Short stories by Julia Darling are like espresso shots of prose brewed in a stove-top Italian percolator. They are intense tales of the complex emotionally charged relationships between mothers and daughters, sisters or teenage peers. With characters often confined to the margins of society, these are stories in which defiant women claim power over the violent, overbearing men in their lives. Although sometimes dealing with hard-hitting subjects such as domestic abuse, anorexia, tyranny and grief, Julia’s writing is bursting with dark humour. Her publisher, the novelist John Murray, wrote that her stories were passionate, funny and powerful:
‘Her women stride courageously through them with ambition, lust, desire and doubt.’
Writing short stories was a preoccupation for Julia and applying for a fellowship in 2000, she explained how she wanted to ‘concentrate on writing short stories, which is what I always most wanted to do’. Citing her influences, Julia wrote how she returned ‘again and again’ to Raymond Carver, Eudora Welty and Flannery O’Connor and was ‘delighted’ by Lorrie Moore and Alistair MacLeod. Writing about her short stories, Julia revealed: ‘I am more and more interested in the musicality of words. I read out prose to myself over and over again, trying to get the sound right. I often write in the first person, looking for a true sense of voice, character and experience. I try to let different worlds speak to each other and attempt to make sense of one another’s predicaments.’
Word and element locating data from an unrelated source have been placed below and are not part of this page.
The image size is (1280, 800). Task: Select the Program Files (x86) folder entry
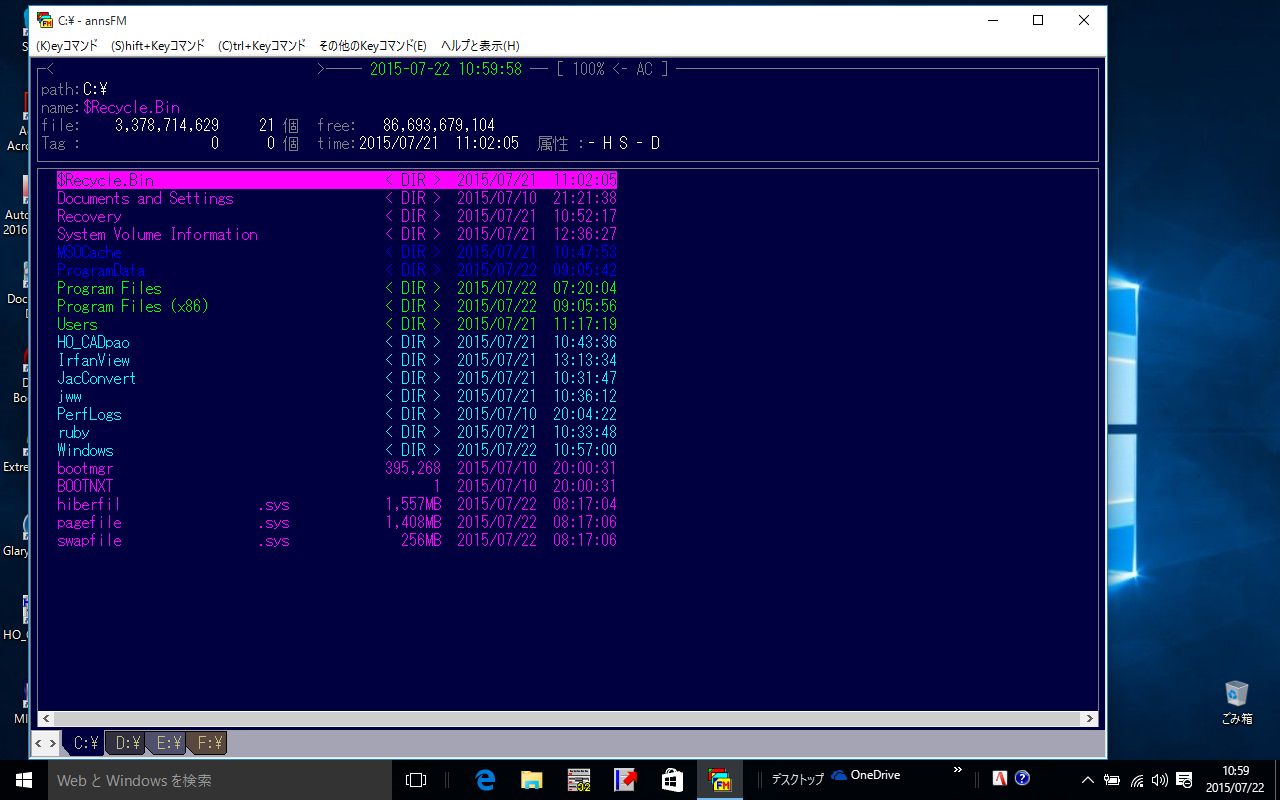point(133,306)
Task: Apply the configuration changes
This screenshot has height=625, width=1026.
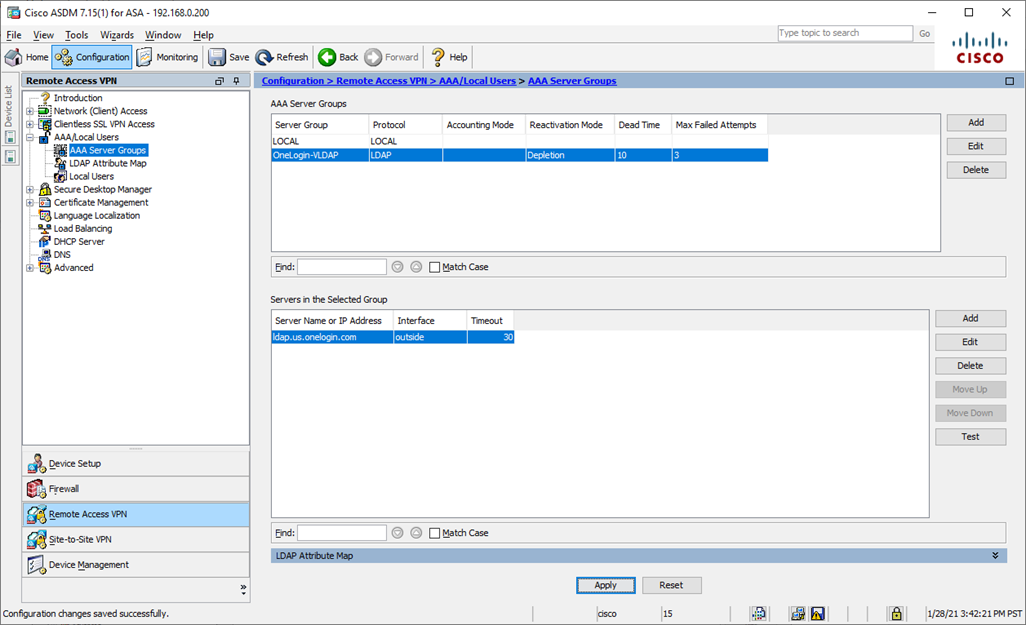Action: (606, 584)
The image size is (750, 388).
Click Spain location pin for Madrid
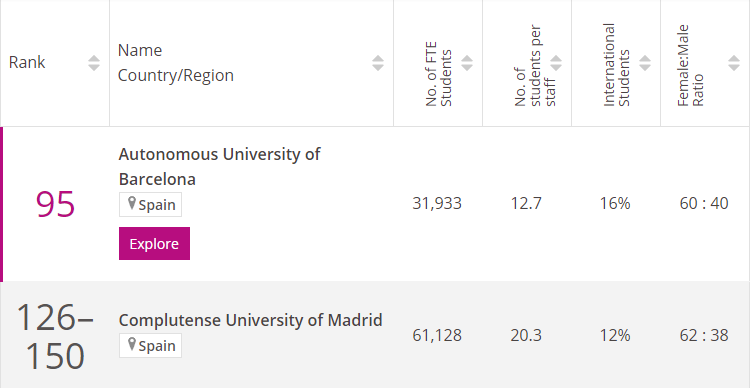[x=132, y=345]
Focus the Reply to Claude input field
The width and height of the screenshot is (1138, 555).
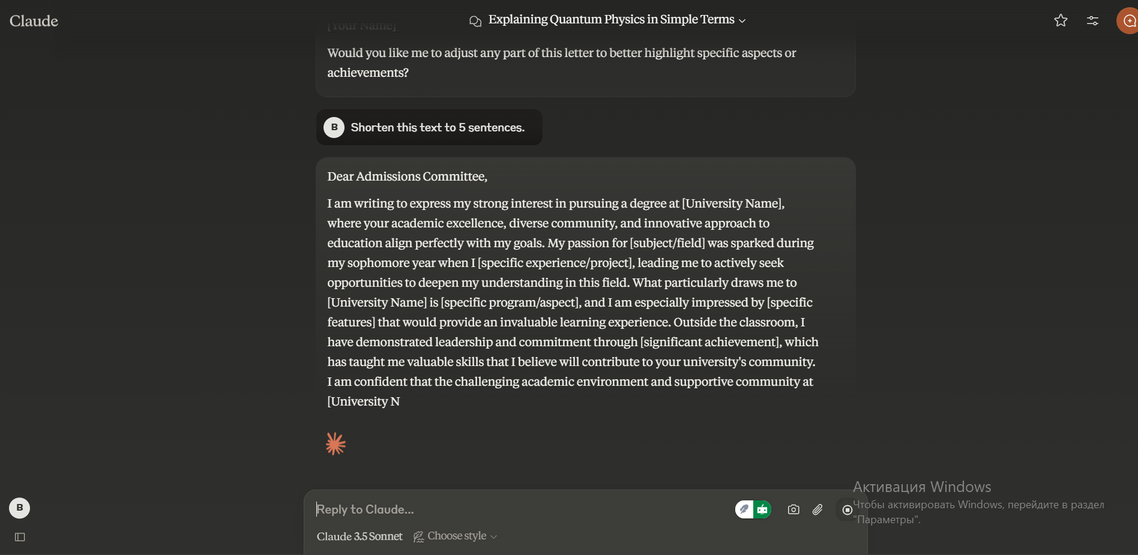pos(520,509)
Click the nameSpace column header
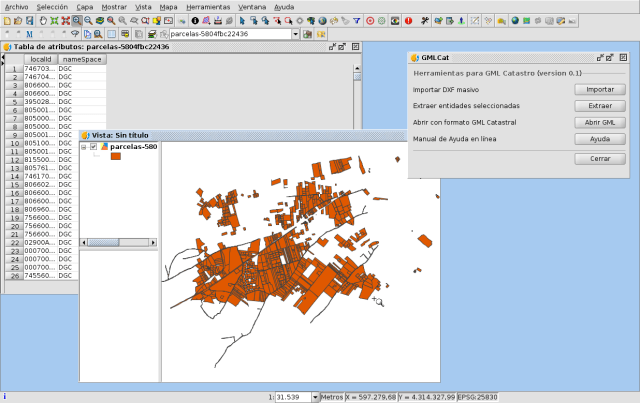This screenshot has width=640, height=403. coord(82,60)
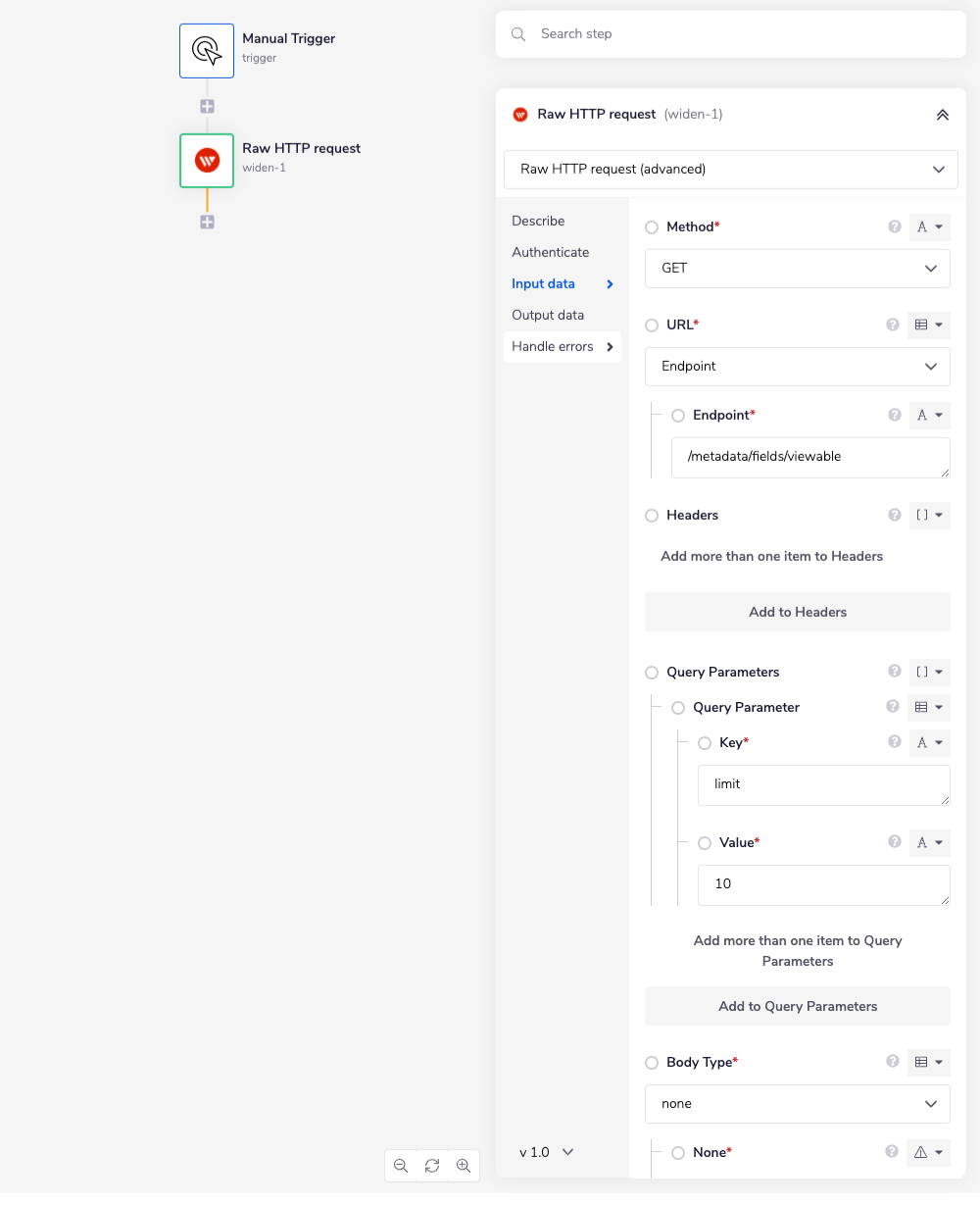Expand Raw HTTP request (advanced) operation dropdown

point(730,170)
In May 1993 Julia won the Tyne Tees Television Put It In Writing short story competition for her story ‘Beyond’. The judges commented on the sense of humour evident in the story, saying that it was ‘one of the few entries that made us laugh out loud’. The story was published in The Page Arts Paper, produced by The Northern Echo. At the time Julia had a six-month residency working with housebound people and their carers in the Blyth Valley, which led to the poetry book Unbound (produced by Blyth Valley Council in 1994). Asked what she would do with the award by the Newcastle Herald and Post she said: ‘It will buy me time to do more writing – much as I might be tempted to celebrate with champagne and roses.’
‘Beyond’ is the story of an abused mother whose body is hard ‘like concrete under sacking’. She metes out her own justice when her husband beats and terrorises their two daughters. Julia writes: ‘Mother… grew at least three inches and had a new smell about her. It was like meatballs.’ The story traces the narrator’s own abuse at the hands of her alcoholic partner, before she too becomes empowered, guided by the spirit of her mother. Julia writes: ‘A crime is on my breath and sometimes I try to cover it up with pungent foods.’
The story is included in Bloodlines, Julia’s collection of 14 short stories published in 1995 by John Murray’s Panurge Publishing. She completed this collection after a writing residency at the Tyrone Guthrie centre in Ireland’s County Monaghan, funded by Northern Arts (now Arts Council England). Bloodlines also features ‘Floor Wax’ which won the annual Sid Chaplin Short Story Competition, run by Shildon Town Council in memory of the County Durham-born writer.